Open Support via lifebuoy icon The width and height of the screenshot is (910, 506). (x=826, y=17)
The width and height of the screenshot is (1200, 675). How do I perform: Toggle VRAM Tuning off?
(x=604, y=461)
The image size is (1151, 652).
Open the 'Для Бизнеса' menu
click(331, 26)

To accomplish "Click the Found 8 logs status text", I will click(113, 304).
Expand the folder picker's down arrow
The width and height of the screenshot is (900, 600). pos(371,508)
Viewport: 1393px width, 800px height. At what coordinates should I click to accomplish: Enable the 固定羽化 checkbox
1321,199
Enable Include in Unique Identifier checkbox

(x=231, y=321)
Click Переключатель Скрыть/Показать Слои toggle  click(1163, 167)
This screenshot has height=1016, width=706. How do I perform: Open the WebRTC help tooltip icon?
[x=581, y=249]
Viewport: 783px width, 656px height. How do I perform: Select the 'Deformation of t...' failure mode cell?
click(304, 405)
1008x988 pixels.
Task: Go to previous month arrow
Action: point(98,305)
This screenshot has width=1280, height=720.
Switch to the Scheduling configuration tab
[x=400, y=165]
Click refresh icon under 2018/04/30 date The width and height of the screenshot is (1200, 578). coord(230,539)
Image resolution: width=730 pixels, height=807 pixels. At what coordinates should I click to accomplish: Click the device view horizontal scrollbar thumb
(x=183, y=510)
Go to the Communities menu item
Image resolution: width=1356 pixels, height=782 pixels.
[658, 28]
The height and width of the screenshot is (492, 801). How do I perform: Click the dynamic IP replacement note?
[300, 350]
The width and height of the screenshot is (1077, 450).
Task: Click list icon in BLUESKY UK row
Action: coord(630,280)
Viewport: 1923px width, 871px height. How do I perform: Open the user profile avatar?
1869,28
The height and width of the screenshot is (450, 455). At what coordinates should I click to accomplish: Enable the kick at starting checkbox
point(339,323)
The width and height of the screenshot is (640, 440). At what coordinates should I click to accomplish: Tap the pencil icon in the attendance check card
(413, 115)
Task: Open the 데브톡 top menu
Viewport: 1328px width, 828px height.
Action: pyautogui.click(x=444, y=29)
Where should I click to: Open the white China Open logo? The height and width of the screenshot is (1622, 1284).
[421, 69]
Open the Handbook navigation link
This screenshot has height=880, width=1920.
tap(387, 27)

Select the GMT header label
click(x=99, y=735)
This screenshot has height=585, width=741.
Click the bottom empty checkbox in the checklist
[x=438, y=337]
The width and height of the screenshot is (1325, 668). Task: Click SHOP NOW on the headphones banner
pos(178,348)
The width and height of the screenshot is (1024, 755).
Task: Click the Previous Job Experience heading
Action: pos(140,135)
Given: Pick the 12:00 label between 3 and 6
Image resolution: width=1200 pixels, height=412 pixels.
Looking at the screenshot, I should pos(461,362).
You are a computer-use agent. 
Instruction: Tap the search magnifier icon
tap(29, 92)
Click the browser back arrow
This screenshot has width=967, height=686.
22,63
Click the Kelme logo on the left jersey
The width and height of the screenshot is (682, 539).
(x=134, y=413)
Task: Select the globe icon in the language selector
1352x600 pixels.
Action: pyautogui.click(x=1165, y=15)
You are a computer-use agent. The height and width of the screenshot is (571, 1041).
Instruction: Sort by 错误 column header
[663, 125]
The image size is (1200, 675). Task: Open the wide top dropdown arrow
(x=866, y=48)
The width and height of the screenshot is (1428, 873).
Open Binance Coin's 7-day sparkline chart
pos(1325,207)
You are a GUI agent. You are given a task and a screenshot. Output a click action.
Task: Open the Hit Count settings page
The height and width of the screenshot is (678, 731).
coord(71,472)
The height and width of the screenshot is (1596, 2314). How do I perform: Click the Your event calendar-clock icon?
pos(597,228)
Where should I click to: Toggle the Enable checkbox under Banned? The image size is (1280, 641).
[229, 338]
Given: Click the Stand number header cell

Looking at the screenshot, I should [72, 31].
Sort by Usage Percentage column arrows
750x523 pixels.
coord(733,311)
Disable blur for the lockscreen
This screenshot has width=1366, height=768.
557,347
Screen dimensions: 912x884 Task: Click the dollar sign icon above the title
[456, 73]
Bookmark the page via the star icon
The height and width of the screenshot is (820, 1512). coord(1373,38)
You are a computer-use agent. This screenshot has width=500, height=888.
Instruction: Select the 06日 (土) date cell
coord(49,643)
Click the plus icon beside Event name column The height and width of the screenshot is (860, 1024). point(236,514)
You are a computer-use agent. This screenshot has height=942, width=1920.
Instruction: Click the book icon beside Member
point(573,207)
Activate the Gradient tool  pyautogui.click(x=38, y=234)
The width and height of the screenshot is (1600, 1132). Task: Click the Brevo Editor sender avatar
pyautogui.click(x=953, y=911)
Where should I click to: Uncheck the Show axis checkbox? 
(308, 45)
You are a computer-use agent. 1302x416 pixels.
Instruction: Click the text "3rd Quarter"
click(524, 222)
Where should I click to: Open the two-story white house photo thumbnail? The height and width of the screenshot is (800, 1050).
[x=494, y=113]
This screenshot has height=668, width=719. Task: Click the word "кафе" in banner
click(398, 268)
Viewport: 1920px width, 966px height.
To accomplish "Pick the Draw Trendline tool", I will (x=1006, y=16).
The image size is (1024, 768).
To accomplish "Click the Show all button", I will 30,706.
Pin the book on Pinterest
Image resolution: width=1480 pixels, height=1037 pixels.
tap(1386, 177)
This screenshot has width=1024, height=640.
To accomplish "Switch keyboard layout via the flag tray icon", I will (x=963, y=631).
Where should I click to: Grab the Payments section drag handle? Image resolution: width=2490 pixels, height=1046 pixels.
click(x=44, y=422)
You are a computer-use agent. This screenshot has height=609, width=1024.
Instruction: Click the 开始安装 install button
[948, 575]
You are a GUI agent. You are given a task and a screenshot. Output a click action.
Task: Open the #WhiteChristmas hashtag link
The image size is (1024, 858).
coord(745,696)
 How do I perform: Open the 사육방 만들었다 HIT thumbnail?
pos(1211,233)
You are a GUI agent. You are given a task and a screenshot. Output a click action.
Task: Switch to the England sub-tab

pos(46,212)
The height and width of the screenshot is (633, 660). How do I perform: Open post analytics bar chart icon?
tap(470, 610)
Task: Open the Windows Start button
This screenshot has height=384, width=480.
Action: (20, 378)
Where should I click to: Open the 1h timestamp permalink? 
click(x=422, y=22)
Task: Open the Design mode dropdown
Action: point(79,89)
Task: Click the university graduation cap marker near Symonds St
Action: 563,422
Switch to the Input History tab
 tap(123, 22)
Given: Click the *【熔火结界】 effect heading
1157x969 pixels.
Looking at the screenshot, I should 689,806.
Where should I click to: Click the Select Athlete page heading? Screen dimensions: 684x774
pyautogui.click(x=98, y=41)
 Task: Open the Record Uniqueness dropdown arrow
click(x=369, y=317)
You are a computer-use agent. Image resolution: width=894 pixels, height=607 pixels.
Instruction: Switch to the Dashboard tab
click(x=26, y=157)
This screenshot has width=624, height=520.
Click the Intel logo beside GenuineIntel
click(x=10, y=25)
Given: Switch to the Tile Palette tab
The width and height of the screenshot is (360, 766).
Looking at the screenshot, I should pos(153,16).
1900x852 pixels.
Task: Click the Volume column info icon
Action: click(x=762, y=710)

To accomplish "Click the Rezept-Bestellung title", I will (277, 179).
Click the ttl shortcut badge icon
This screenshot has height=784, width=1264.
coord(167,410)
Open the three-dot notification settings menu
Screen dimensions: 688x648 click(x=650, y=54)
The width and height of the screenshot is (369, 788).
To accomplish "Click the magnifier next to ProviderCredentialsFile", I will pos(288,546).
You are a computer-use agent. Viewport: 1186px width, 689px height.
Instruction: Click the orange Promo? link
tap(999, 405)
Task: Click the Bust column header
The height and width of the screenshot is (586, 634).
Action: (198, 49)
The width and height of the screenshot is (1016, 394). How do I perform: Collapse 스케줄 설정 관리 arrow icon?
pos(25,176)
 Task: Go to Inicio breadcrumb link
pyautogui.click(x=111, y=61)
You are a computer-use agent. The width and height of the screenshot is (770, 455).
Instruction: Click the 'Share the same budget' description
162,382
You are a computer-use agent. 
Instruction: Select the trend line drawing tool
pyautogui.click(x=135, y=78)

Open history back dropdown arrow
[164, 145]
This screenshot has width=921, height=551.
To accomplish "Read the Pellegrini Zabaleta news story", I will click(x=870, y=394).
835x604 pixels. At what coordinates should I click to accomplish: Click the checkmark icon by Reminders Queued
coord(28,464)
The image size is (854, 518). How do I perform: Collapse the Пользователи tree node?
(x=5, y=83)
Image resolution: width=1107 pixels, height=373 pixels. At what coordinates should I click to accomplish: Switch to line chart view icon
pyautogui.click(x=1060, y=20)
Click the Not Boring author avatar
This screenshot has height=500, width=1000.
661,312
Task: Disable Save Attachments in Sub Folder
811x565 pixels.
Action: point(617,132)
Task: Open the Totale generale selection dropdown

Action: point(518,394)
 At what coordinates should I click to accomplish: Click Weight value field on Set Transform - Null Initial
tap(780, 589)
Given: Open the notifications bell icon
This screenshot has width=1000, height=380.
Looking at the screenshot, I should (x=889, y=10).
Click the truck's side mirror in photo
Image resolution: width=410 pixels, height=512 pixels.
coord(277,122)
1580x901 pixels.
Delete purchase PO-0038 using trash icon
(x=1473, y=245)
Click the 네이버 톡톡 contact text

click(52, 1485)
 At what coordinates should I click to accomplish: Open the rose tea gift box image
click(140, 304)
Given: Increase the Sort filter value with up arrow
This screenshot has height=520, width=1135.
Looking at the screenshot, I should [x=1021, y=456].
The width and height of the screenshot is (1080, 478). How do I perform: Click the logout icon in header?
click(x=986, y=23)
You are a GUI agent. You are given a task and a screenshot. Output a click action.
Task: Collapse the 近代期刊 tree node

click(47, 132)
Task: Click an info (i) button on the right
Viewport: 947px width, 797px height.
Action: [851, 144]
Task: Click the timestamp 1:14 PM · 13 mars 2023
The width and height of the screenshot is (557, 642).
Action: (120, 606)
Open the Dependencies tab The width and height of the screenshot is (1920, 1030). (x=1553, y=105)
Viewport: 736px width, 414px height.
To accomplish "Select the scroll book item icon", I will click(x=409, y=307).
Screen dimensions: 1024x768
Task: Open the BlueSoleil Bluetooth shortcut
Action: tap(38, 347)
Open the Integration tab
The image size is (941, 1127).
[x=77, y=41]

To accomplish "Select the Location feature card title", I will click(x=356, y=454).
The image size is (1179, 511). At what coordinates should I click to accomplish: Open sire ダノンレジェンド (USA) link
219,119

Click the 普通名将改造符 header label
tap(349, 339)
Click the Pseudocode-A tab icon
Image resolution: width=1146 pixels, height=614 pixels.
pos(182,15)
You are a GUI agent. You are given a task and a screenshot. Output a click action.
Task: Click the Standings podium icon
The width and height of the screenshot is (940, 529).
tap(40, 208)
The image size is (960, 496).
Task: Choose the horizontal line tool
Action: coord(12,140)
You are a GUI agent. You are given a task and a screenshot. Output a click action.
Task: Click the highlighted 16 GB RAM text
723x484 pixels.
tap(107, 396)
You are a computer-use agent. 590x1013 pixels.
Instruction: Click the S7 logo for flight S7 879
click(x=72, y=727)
= = = =
> _GOAL OF THE EXERCISE_
The answer should be a single number: how many lines in the records contain "Disable".

> _RESPONSE TO THIS EXERCISE_
2